宇髄は派手な出で立ちとは裏腹に、存外面倒見がいいらしい。もっと胸襟を開いてつきあっていれば、口下手ゆえに人が周りにいつかぬ義勇とも、親しくしてくれたのだろう。
仲間だというのに、ずいぶんと申し訳ないことばかりしてきたものだ。
炭治郎がいなければ、こんな後悔すら生まれることはなかったのだろう。
思いつつ、義勇は静かに口を開いた。
「惚れていればこそだ」
「……ったく、鬼殺隊の柱ともあろうもんが、弱きなこった。てめぇも男なら、黙って俺についてこいって派手にぶちかましてやれや」
「炭治郎も男だ」
「そういう問題じゃねぇよっ!!」
ごまかしやがってもう知らんと、元忍びとは思えぬほどに足音高く立ち去る宇髄に、義勇はほんのわずかに口元をゆがめた。
ごまかすつもりはなかったのだが、やはり自分は人とのつきあいかたが下手だと自嘲する。
わかってもらえず残念だと思いもした。
義勇が望むものは炭治郎の幸せだけだ。炭治郎の望みも、義勇の幸せだろう。それを義勇は重々承知していた。
同時に、互いに思い描く相手にとっての最上の幸せには、己の姿はないこともまた、義勇は知っている。
宇髄をはじめ、周囲の人々は勘違いしているようだが、炭治郎と義勇は恋仲ではない。
たしかに胸に抱く想いは恋慕と呼んでよかったが、それを口に出して告げたことは、お互い一度もないのだ。
言葉なく目があった刹那に、まなざしで心を交わしあい、生涯口にしてはならぬ秘め事として、ふたりそろって思いにふたをする。義勇と炭治郎の恋とは、そんな恋だった。
江戸時代の武士ならば、衆道の契りも交わせよう。だが、大正デモクラシーだなんだと世間の目が世界に向けて開けていくなかで、男ふたりが得られる未来とはいかほどのものであろう。
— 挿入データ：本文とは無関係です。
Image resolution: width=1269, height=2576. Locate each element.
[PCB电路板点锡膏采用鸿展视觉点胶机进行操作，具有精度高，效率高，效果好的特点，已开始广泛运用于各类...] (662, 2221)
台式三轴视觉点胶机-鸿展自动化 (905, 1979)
明治に発布された鶏姦律令は短期間でなし崩しに消えたというが、男色を法で禁じる時代が到来していることに違いはない。
諸外国との関係も、じわじわときな臭くなってきているようだ。他国との戦争ともなれば、兵士として戦うことのできなくなった男ふたりの暮らしは、どれだけ嘲笑と非難をあびることだろう。
世間をはばかる関係を、相手に背負わせることなどできない。
その決意はまがうことない義勇と炭治郎の本心である。
残された時間が少ないのならなおのこと、妻を娶り子をなすのが、相手にとっての最上の幸せだと、ふたりは疑わなかった。
傷の舐めあいをしたいわけではないのだ。完全な形の幸せを、義勇は炭治郎に与えたかった。炭治郎もまた、義勇に同じことを望んでいるだろう。
互いに口には出さずとも、炭治郎が目を覚ました夜に見交わした瞳が、ふたりの想いのすべてをあまさず伝えあっていたと、義勇は確信していた。
ほかの誰の共感を得られずともよい。互いに納得し、互いの幸せを祈り生きる。それが自分たちにとって一番よいのだと、義勇は信じていた。
炭治郎との思い出も色濃い慣れ親しんだ水屋敷をあとにして、義勇が移り住んだのは、雲取山を望む鄙(ひな)びた農村の、小さな家だった。
義勇がその家をえらんだのは、炭治郎との出逢いの際に見た炭治郎の生家と、少しばかり似ているように思えたからだ。